Your war, our soldiers!

YOUR WAR, OUR SOLDIERS!
The recent request of the UN Secretariat in New York to our outgoing government in Kathmandu to dispatch more Nepali Army to the war-ridden state of South Sudan deserves serious consideration before decision.

 At a time when most Western countries are trying their best to evacuate their citizens from South Sudan, it would be ridiculous for us to send our troops.

We cannot let our soldiers act as a buffer between conflicting parties simply because our presence in the UN peacekeeping forces has been a matter of glory since 1958, when the Nepali peacekeepers were first deployed to Lebanon.

The contribution of Nepal to all UN endeavors, including Peacekeeping, is well documented and appreciated by the rest of the world. As of December 2013, Nepal has already contributed over 100,000 soldiers to more than three dozen UN missions across the globe.

Even at present, Nepal ranks within the top ten contributors of soldiers to UN missions. According to Nepal Army, 59 army personnel have deceased and 58 have been disabled in UN peacekeeping missions. The death toll in more than half century of Nepal’s engagement to UN Peacekeeping may sound little to an ordinary Nepali who is used to hearing the massive death toll of Nepal’s internal conflict. But the number in fact is a huge one, given that we lost these soldiers in wars we neither caused nor benefited from.

The Peacekeeping function of the UN, which was never directly mentioned in the UN charter, has become an important arm of UN in fulfilling its purpose of international peace and security. It has a high degree of success in many countries like Cambodia, Guatemala or Namibia. For most poor countries like Nepal, UN Peacekeeping is also a major platform to show their international presence.

In fact, most policymakers of poor countries are lured by the huge amount of money that the blue helmeted army gets in comparison to his/her national salary. Nepal is no exception. But there is another less celebrated aspect of UN peacekeeping that we should be aware of before cheering for possible engagement with it.

First, the deployment of a UN peacekeeping mission to a country is already an indication that the conflict has escaped the control of national armies (as in South Sudan). So, the conflict site is always more dangerous than expected by peacekeepers.

Second, UN peacekeeping itself is not clear in its mandate. The end goal of every operation is to get peace, but the means is bizarre. For instance, UN peacekeepers are not allowed to use weapons except in self-defense.

That means if two parties are firing at each other leading to carnage on both sides, ideally peacekeepers will not use arms until they themselves are attacked.

 In Bosnian War, the UN peacekeepers are still blamed for not acting when Serbian troops were killing Bosnians in 1995, because they were not authorized to act for or against any conflicting group. The failure of UN peacekeeping to prevent genocide in Rwanda (1994) is another example of the same.

The third thing is regarding deployment in a war the context of which is rarely known to the peacekeepers. The national armies of countries are always ready to fight, for territory and against terrorists.

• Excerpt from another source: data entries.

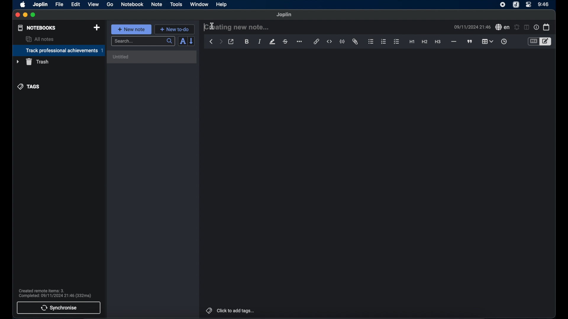 The height and width of the screenshot is (319, 568). Describe the element at coordinates (536, 27) in the screenshot. I see `note properties` at that location.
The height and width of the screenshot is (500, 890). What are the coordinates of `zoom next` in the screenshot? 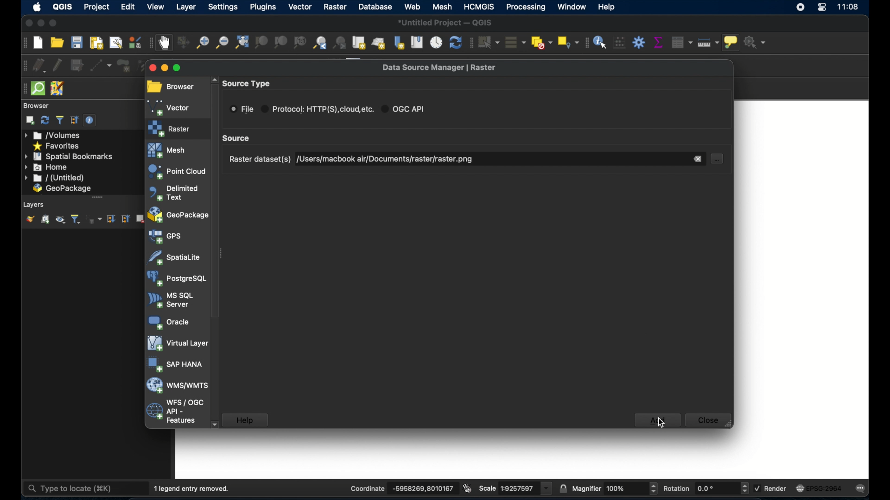 It's located at (340, 42).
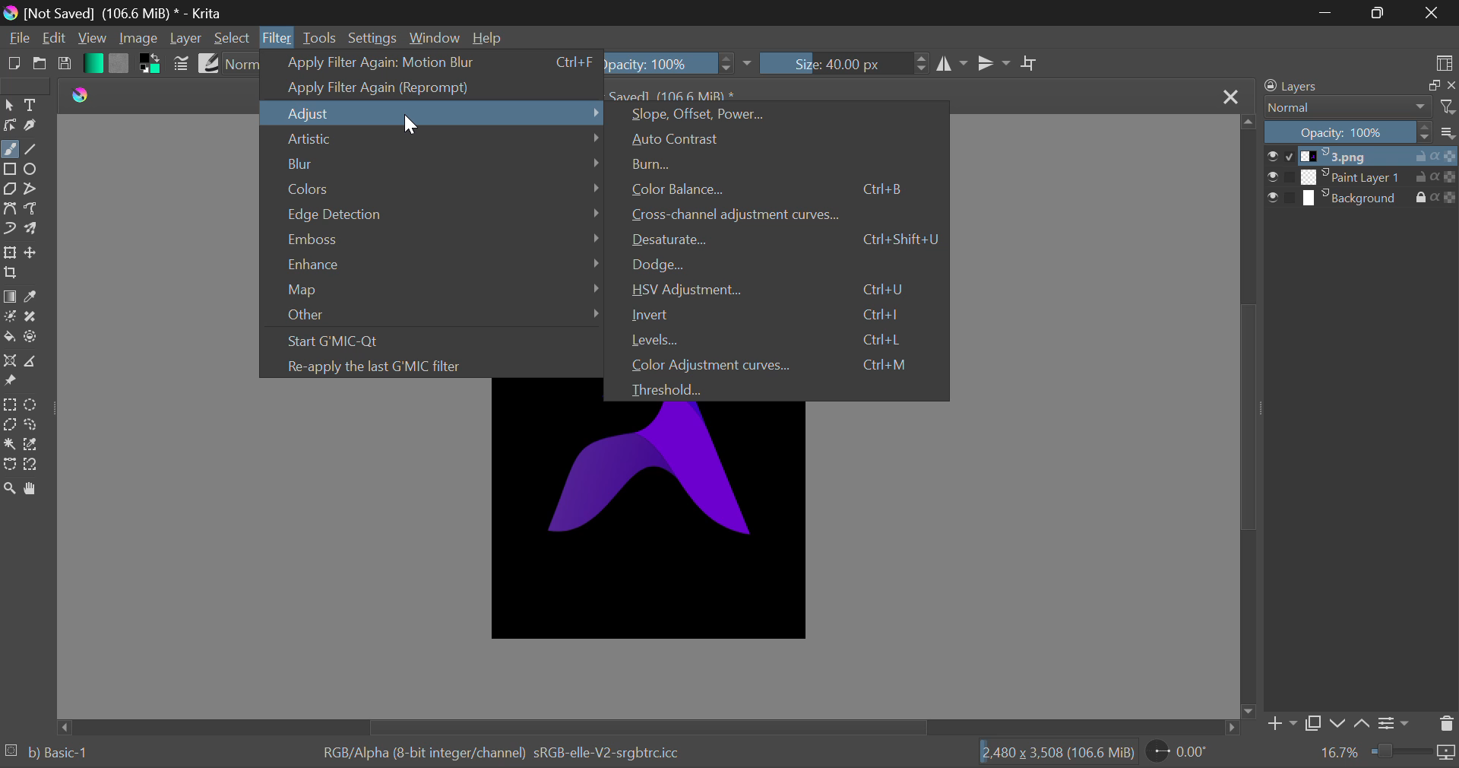 This screenshot has width=1459, height=768. I want to click on b) Basic 1, so click(65, 755).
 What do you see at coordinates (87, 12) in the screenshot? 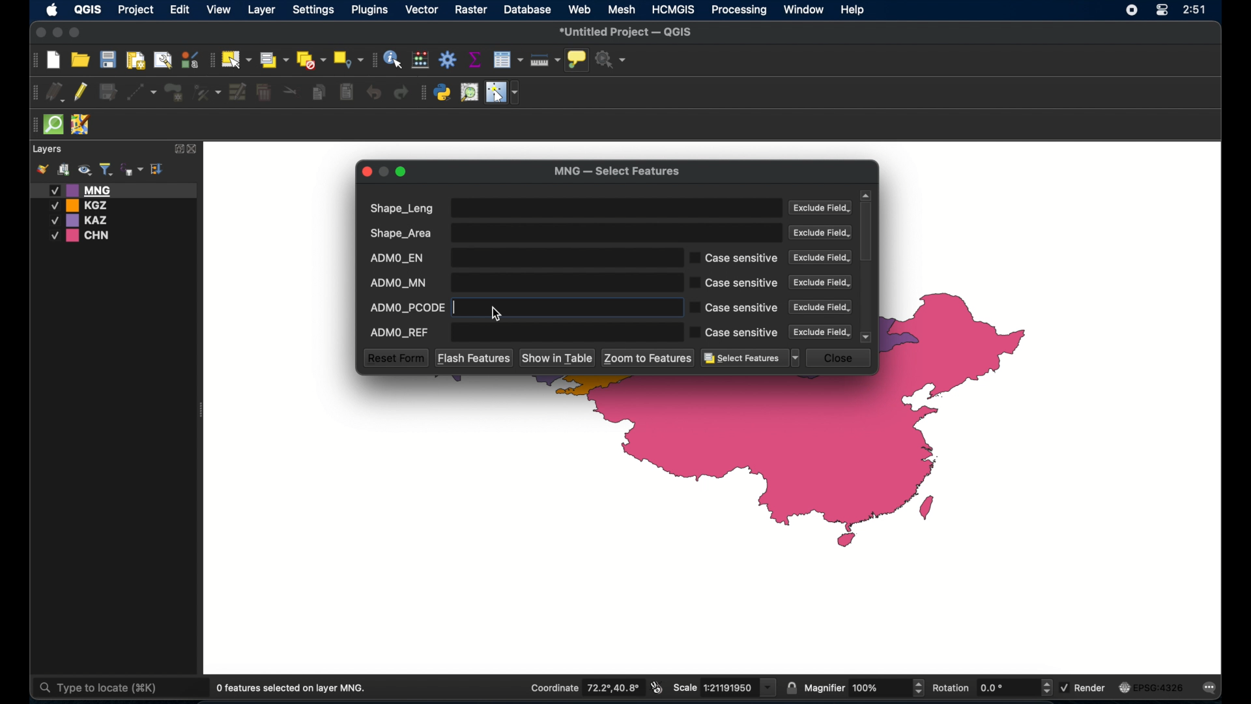
I see `QGIS` at bounding box center [87, 12].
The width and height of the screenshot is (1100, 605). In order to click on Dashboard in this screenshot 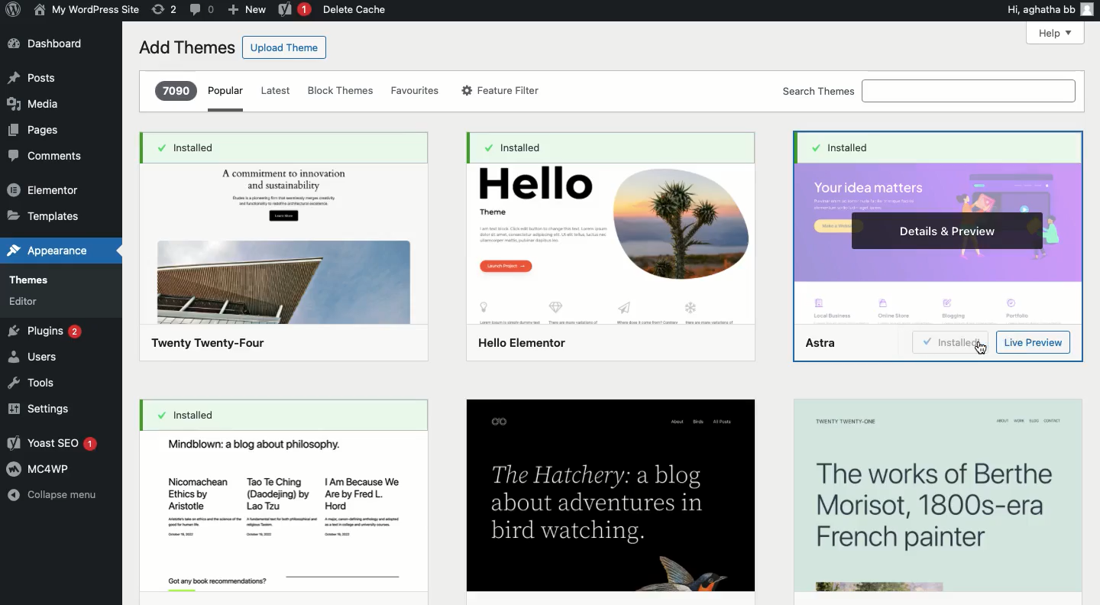, I will do `click(49, 44)`.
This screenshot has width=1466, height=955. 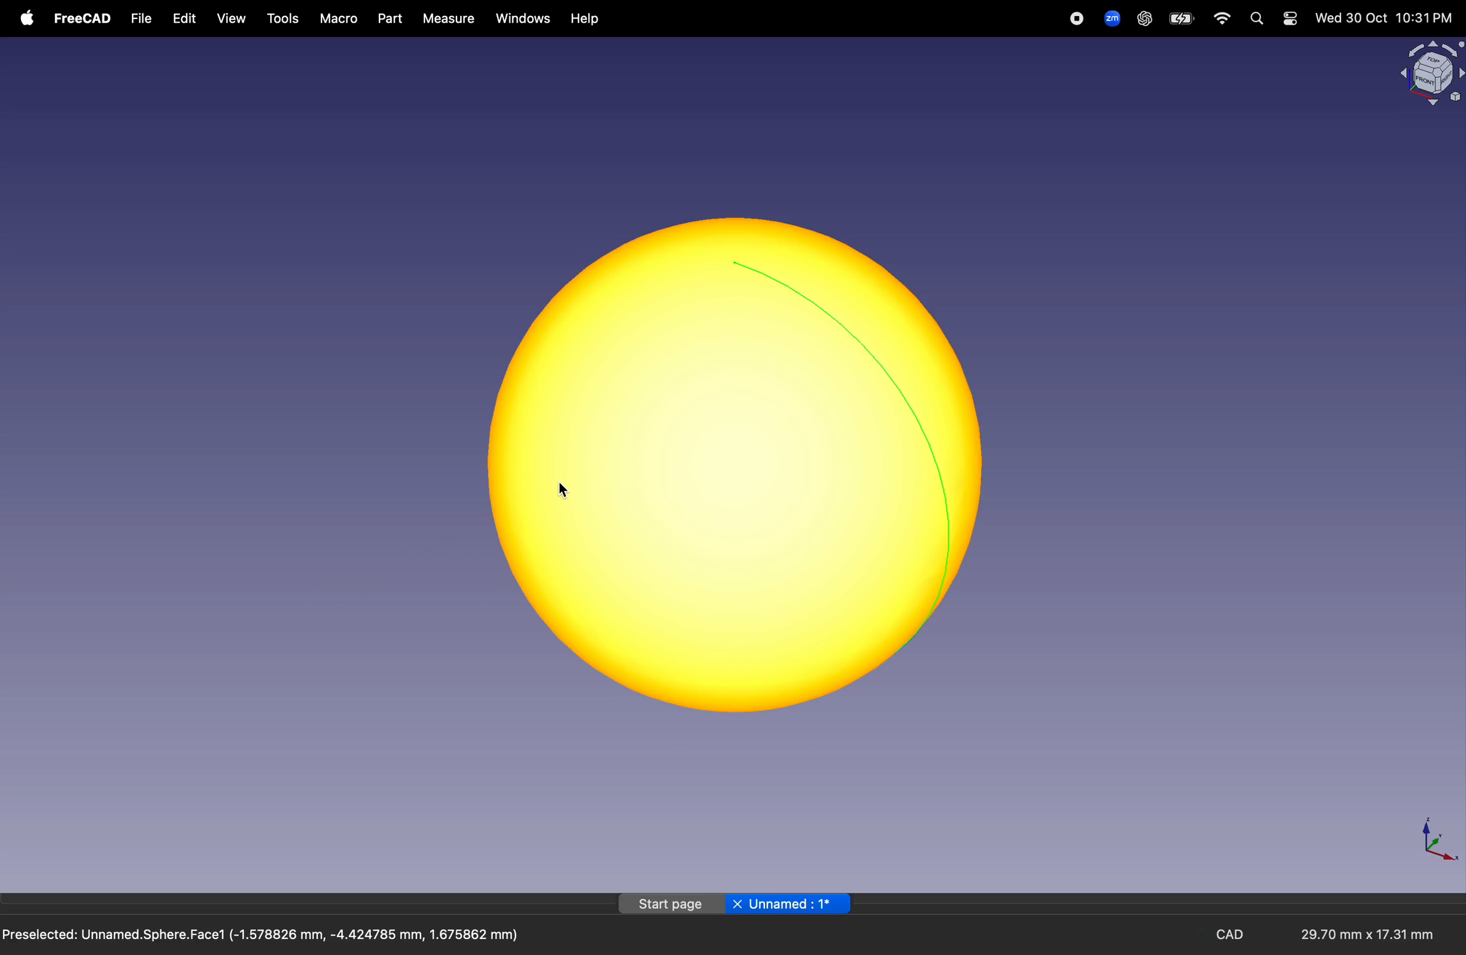 I want to click on Preselected: Unnamed.Sphere.Face1 (-1.578826 mm, -4.424785 mm, 1.675862 mm), so click(x=261, y=936).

 But once deployed to UN missions after a short pre-deployment training, they have to remain strictly impartial and obey international codes of war. Even a small deviation from these norms may be punished by International Criminal Laws as well as the national laws of the mother state.

All these problems of peacekeeping are applicable to the Nepali soldiers deployed in UN mission in South Sudan. It has become an unwritten rule that in UN peacekeeping missions, developed countries can fulfill their responsibility by paying for the financial needs of the mission, whereas least developed countries like Nepal send their troops, who they frequently lose.

Even in South Sudan, seven Indian soldiers have recently lost their lives and four Nepali soldiers have been injured. Despite the heavy loss, India is not backing out, since it enjoys business ties with the oil-rich state of South Sudan. But for Nepal, it is a completely futile war.

Two years of post independence experience in South Sudan shows that the state was declared independent when it was not ready to be self-governed peacefully. The world is witness to the US strongly backing the Christian-dominated southern region after Chinese influence began growing in the undivided state of Sudan.

But as the conflict is escalating beyond control, the US President, instead of being concerned about the thousands of death of Sudanese, is just concerned with “actions to support the security of US citizens, personnel and property including their Embassy.”

So when the powerful state that assumes the ‘global responsibility’ to maintain peace and order is concerned only about its citizens, aren’t we trying to become unnecessarily brave by sending more troops to the war-zone? Nepal as a responsible member of United Nations has already extended its best assistance by providing more than 800 soldiers to South Sudan; it’s time to let the rest of the world fulfill its responsibility to the state of South Sudan.